Extrait source:
══════════

Notre progression vers le sud nous mena ensuite sur les chemins montagneux de la province du Fujian. La population y était moins dense et les paysages plus beau. Le bord de la mer était maintenant rendue disponible par de magnifiques plages découpées par des falaises pittoresques. Nous n’avons pas manqué d’y planter notre tente à maintes reprises ! Afin de soigner notre solitude, nous avons aussi participé à la communauté de Couch Surfing. Cette organisation basée sur le web permet aux gens d’offrir un espace pour recevoir des voyageurs. Que ce soit sur un lit, sur un plancher ou un divan, les voyageurs peuvent s’y poser quelques nuits en échange de discussions intéressantes et de nouvelles amitiés. Nous avons souvent dormis chez les habitants qui nous ont fait découvrir la vie dans leur municipalité. L’expérience est inoubliable ! Si vous êtes intéressés à ouvrir vos portes et vos horizons vous aussi, visitez www.couchsurfing.org pour plus d’information. Tout est gratuit, sécuritaire et sympathique !

Plus la fin du voyage arrivait, plus le temps semblait s’accéléré. Quand je me surprenais à penser que, bientôt, nous serions de retour au Québec, je regardais autour de moi et l’envi me prenait de prendre 400 photos du paysage, des habitants et des nuages. L’envi de dire aux gens qu’on rencontre sur la route qu’on est heureux d’être là avec eux. La vie sur la route me manquerait, c’est certain ! Au même moment, nous profitions de la proximité de la mer pour nous offrir, presque chaque soir, un festin en règle de fruits de mer. Pour une somme ridicule, nous mangions comme des grands seigneurs. C’est en dégustant des crevettes fraîches et en regardant les vagues se briser sur le flanc d’une falaise rocheuse que je repensais à mon enfance passée au bord de l’océan. L’eau est une source d’énergie pour moi. La vision de la mer rechargeait mes batteries.

══════════

Données fournies:

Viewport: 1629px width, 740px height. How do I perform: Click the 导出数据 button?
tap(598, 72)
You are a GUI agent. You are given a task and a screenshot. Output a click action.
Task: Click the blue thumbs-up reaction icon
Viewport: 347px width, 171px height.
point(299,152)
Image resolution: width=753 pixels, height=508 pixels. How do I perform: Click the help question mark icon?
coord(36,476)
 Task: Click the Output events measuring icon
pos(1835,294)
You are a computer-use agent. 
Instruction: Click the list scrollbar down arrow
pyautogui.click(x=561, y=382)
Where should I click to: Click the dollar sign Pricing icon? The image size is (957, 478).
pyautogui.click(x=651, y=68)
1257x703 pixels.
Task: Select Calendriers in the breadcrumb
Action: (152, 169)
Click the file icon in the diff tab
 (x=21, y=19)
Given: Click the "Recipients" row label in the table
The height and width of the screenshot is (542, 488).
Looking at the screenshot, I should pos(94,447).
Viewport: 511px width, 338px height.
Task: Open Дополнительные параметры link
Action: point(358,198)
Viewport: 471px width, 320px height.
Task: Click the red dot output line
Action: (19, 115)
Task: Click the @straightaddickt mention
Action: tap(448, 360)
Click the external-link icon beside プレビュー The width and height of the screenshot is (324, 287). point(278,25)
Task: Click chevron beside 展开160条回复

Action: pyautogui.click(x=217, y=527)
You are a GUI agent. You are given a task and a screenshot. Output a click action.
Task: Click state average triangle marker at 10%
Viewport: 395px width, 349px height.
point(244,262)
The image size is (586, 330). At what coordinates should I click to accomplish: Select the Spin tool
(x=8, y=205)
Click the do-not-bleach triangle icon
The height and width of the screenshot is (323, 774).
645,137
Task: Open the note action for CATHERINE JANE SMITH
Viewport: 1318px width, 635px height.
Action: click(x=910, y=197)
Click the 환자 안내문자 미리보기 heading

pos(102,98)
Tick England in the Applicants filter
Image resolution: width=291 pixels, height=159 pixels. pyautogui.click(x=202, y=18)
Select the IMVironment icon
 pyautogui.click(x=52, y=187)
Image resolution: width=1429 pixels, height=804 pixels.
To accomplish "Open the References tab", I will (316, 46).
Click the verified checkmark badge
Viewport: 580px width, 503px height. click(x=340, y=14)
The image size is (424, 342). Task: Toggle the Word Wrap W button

══════════

Travail à faire:
[1] D'après l'extrait sur le voyage au Fujian, pourquoi les voyageurs ont-ils rejoint la communauté Couch Surfing ? Répondez en une à trois phrases.
[2] Poursuivez le récit du voyage au Fujian à partir de sa dernière phrase.

Réponses:
[1] Les voyageurs l'ont rejointe afin de soigner leur solitude. Cette organisation basée sur le web permet aux gens d'offrir un espace pour recevoir des voyageurs, qui peuvent y passer quelques nuits en échange de discussions intéressantes et de nouvelles amitiés.

[2]
Nous avons ensuite rejoint la province du Guangdong ; la dernière ! Le Guangdong était un vrai paradis du cyclotourisme ! Des petites routes cimentées longeaient de longues plages désertes en traversant des forêts qui sont encore vierges aujourd’hui. Nous traversons des villages de pêcheurs et profitons de nos derniers instants en Chine. Le Mandarin avait alors laissé la place au Cantonais, ce qui rendait certaines discussions plus ardues. Retour au langage des signes ! Après plus de 300 jours à vivre dans nos bagages et près de 15 000 km roulés, nous nous étions parfaitement adaptés à la vie sur la route. Monter la tente, cuisiner le riz et entretenir les vélos se faisaient machinalement sans penser. L’expérience était réussit ; nous étions devenus de vrais nomades.

Dans un bordel de construction typique aux grosses villes de la Chine, nous avons rejoint le poste de douane de Hong Kong. Il n’y avait plus qu’à s’y présenter et la Chine serait derrière nous ! Nous avions peine à y croire ! Comment était-ce possible que cette aventure avait une fin ? C’était comme si nous allions nous réveiller d’un rêve et que, finalement, notre route allait se poursuivre sur des mois et des années. Hélas ! Le 2 octobre 2009, nous quittions le pays qui nous avait tant fascinés pendant plus de 5 mois. La fin d’un chapitre… mais pas la fin de l’histoire encore !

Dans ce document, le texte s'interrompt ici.